◆ **Task requirements**: Each line below that includes the word "Total" is to be reported.

Extracted material Start Marker

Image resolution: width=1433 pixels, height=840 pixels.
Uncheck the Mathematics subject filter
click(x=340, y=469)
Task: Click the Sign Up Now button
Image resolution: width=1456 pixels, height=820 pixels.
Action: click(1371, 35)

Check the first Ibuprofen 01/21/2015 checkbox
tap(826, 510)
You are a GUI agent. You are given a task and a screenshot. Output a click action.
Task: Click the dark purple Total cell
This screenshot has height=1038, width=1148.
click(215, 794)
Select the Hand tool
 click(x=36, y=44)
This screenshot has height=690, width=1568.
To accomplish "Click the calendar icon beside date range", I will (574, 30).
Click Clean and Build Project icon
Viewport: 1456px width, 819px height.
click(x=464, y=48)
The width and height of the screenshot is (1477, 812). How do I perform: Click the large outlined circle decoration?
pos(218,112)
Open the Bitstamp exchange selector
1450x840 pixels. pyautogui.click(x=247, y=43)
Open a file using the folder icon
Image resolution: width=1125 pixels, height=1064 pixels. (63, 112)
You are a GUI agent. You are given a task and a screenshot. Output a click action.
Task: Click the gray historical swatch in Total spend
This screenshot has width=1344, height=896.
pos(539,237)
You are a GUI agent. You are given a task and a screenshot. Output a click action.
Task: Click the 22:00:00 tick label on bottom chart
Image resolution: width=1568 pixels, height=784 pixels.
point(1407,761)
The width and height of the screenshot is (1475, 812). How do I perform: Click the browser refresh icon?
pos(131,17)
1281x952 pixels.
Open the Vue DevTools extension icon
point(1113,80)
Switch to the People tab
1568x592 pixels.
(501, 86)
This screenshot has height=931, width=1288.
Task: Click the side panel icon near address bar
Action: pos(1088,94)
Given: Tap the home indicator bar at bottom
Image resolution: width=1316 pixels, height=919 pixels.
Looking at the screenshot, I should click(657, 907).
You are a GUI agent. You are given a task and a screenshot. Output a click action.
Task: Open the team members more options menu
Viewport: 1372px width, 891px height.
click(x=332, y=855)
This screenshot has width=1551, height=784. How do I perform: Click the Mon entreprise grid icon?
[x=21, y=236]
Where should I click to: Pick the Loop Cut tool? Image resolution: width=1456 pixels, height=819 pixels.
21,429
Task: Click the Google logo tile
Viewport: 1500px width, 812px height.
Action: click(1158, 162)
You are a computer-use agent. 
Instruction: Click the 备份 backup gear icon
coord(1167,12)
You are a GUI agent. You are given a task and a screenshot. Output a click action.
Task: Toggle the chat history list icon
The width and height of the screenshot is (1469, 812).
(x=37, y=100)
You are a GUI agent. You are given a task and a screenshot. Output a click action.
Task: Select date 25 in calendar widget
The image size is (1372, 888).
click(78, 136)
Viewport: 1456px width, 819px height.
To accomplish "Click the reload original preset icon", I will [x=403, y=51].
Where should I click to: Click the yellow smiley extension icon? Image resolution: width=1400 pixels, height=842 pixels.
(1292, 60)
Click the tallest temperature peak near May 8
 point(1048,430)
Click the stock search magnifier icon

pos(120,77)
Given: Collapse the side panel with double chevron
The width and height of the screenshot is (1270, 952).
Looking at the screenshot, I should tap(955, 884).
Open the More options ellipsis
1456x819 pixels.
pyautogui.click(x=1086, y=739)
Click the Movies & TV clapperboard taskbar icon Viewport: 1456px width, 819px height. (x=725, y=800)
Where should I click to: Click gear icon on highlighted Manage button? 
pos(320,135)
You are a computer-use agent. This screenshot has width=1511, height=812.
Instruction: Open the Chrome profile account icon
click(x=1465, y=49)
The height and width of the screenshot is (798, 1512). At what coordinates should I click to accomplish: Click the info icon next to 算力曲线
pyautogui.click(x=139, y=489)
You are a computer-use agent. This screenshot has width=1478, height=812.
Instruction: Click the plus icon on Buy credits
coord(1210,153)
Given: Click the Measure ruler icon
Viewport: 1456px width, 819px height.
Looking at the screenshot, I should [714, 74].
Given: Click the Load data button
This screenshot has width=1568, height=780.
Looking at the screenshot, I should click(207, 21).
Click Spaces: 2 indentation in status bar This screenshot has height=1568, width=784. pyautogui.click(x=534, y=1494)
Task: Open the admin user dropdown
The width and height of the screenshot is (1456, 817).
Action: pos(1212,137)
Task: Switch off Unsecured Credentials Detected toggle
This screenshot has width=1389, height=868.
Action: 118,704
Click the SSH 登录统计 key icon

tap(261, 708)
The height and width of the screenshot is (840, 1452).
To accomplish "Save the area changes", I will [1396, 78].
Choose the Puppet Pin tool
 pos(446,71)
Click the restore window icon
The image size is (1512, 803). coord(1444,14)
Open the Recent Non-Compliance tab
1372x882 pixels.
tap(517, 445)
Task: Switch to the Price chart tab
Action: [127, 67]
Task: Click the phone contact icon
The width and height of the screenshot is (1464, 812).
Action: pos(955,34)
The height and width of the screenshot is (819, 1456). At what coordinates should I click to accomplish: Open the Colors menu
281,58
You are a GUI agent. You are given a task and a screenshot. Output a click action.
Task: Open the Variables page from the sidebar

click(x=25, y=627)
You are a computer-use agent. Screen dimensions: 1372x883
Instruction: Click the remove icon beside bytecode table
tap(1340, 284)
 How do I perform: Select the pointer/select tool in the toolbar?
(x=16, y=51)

Extracted material End Marker

◆ **Answer to the problem**:
Task: Click the dark purple Total cell
Task: Click the gray historical swatch in Total spend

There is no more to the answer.